In fairness, we have cheated a good deal to get this result. A number of taxa, which appeared in only one of the studies, were eliminated. We were aggressive in synonymizing groups; and we imposed a root on the Baldauf tree which would not be acceptable to those authors. Nevertheless, the correspondence is startling. The trees differ in the position of exactly one taxon. The Discicristata are "promoted" to being the sister of the Chromalveolata in the Baldauf tree, rather than being the sister of the Parabasalia and Diplomonadida, as in the Cavalier-Smith & Chao tree. Unfortunately, the difference in root may be significant. Baldauf et al. do not specify an explicit root, thereby inviting the sort of abuse to which we have subjected their tree. However, they clearly believe, as do most workers, that the root lies within Archaea and falls about where we have placed the 'R' in the diagram above. Cavalier-Smith has a very different understanding. He asserts that both Archaea and Eukarya are derived from Eubacteria and that the root lies at the top of the dendrogram above.
Before developing that thought, we may, in a fit of dangerous optimism, combine the two trees, adding back several levels of additional detail, as well as most of the taxa from both trees which were previously omitted for the sake of comparability.
In this setting, the problem of the correct root becomes acute. If we are to accept the conventional root, we find that it falls in a rather peculiar location on the Cavalier-Smith & Chao tree. However, on closer inspection, this location is not entirely unreasonable. There is nothing intuitively wrong with a eukaryote story which begins with monads, then throws out successive branches of euglenoids, forams and radiolarians, plants and alveolates, then amoebas, and finally animals and fungi. Stechman and Cavalier-Smith (2002) argue their position for the root based on the existence of a particular gene fusion resulting in a single enzyme with two, very closely coupled, activities (dihydrofolate reductase and thymidylate synthase). While this is certainly an interesting and distinctive character, the possibilities for lateral gene transfer at this level of the tree cannot be completely ignored, nor can we suppose that the fusion, once acquired, could not be reversed. In fact, the duplication of a gene, with subsequent divergent specialization of the two copies, is a standard event in evolution. Thus, it ought to be easier to unfuse a gene than to fuse it in the first place. All things considered, then, the best supported tree might be the Cavalier-Smith & Chao tree, but with the conventional root, which is our current best guess. In addition, we have modified this tree with some extra branches and rearrangements based on our experience since this section of Palaeos opened. ATW041223.
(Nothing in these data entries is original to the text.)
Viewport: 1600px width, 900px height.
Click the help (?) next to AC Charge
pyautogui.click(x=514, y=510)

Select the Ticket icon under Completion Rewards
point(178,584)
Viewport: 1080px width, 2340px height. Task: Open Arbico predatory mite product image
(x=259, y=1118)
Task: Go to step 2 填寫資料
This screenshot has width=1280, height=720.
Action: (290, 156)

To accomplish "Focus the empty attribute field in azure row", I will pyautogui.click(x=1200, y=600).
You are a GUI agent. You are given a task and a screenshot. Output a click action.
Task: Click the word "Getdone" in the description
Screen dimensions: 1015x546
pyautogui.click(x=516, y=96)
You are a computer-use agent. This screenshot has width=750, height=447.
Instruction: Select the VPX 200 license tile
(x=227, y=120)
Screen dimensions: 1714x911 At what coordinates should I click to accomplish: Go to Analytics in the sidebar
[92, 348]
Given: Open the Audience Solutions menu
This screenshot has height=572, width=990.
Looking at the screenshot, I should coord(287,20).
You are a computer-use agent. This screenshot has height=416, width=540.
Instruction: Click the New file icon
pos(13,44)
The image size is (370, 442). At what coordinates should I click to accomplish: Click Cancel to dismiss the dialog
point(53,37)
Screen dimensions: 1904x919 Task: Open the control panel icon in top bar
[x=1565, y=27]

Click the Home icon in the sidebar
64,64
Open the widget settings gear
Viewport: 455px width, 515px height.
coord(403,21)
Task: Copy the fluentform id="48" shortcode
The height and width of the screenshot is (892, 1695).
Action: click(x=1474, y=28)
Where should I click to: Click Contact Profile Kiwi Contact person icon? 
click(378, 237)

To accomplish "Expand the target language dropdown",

For all its faults, this tree does not require anomalies like the early derivation of uniquely specialized groups, such as amoebae. We have taken the liberty of adding one taxon, the "Metabiotiformes", simply because it is convenient to have a name for the clade which unites plants, animals and fungi. Here, the 'R' represents the Stechman & Cavalier-Smith (2002) root. If Cavalier-Smith turns out to be right about the root, Metabiotiformes is more or less synonymous with Eukarya. ATW030529.